1949 The leader of the Communist Party, Matyas Rakosi, becomes the head of the government. Trial of Laszlo Rajk, the home office minister accused of Titoism. His former friends, including Janos Kadar, abandon him. He is sentenced to death and executed. 
1953-1955 The death of Stalin heralds a period of eased tension. Imre Nagy, a communist reformer becomes the Prime Minister. A period of trouble follows, marked by the incessant struggle between the reformers and hard-line Stalinist. Nagy is excluded from the Hungarian Workers Party in March 1955 and replaced by Matyas Rakosi.
1956 A wind of freedom blows, particularly in intellectual circles. Laszlo Rajk is rehabilitated in March 27. On October 14, Nagy is reintegrated into the party. October 1956 marked the start of the People's uprising against the control of the USSR and communism.
June 16, 1958 Execution of Imre Nagy in Budapest, together with several of his supporters.
1963-1988 The party led by Janos Kadar, takes lenient measures. Kadar undertakes economic and agricultural reforms. He is to stay in power until 1988. During these years, he endeavors to have any conflict or divergence from the USSR and to maintain good relationships with the West. He launches a plan for an International Exhibition with Austria on the theme "a bridge towards the future". However, it never materializes. In 1980 is in the throws of economic difficulties. It survives, thanks to credit facilities from the West, but is heavily indebted. An economic crisis breaks out in 1987. Discontent grows. On May 27, 1988, during and extraordinary meeting of the PSOH (the Communist Party), Kadar is dismissed.
1989 In Hegyeshalom, on May 3, the barbed wire separating Hungary and Austria is symbolically cut at the main frontier post between the two countries by the minister of foreign affairs, Gyula Horn and his Austrian counterpart. On June 16th, Budapest holds a national funeral ceremony in memory of Imre Nagy and the 1956 victims. On July 6th, the Hungarian Supreme Court officially pronounces their government. During the night of September 10, around 700,000 East Germans who had come to Hungary are authorized to enter West Germany via Austria.

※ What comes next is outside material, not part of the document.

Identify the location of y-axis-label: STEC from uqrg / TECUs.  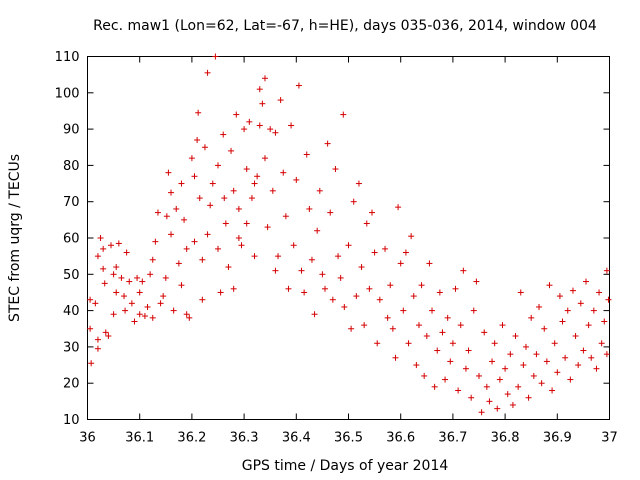
(15, 238).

On October 23, the Communist-Socialist Republic becomes the Hungarian Republic.
Nov.. 11, 1989 The fall of the Berlin wall, heralds the dismemberment of the Soviet "Eastern bloc".

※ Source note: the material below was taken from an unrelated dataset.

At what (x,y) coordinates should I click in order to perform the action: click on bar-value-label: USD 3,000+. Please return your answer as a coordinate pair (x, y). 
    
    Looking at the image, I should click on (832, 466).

1990 March 8; the signing of an agreement for the departure of the Soviet troops, before June 30th, 1991.. On March 25 and April 8, the first free elections are held. The "Democratic Forum" party comes to power. Jozsef Antal becomes elected as Prime Minister. Arpad Goncz is elected as first President of the newly freed republic, by parliament. In November, Hungary joins the Council of Europe.
1993 Hungary becomes an associate member of the European Union.

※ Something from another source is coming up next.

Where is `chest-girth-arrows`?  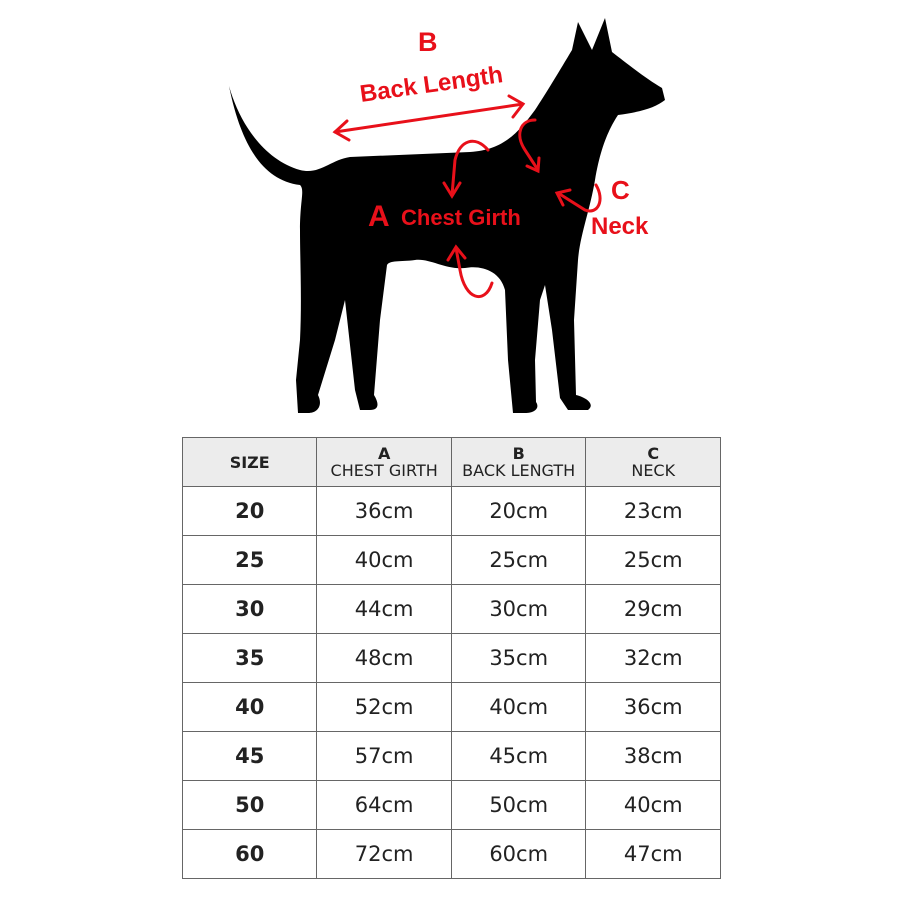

1994 General elections are held and won by the Socialist Party (comprised of mostly communist politicians of the past). Gyula Horn becomes Prime Minister and forms a coalition government with the "League of Free Democrats" party.
1998 In a referendum, the Hungarians pronounce themselves in favor of their country joining NATO. the center-right wing FIDESZ party, wins the general elections as the second non-communist/non-socialist government (since Antal Jozsef). Viktor Orban becomes Prime Minister.
2003 A re-organized Socialist party wins the elections and chose Peter Meggyesi as Prime Minister, who after some party turmoil chose to step down. Making way for Ferenc Gyurcsany.
2004 Hungary's membership to the European union is accepted.
2005 European Union rules and practices are adopted and merged into the Hungarian Economy.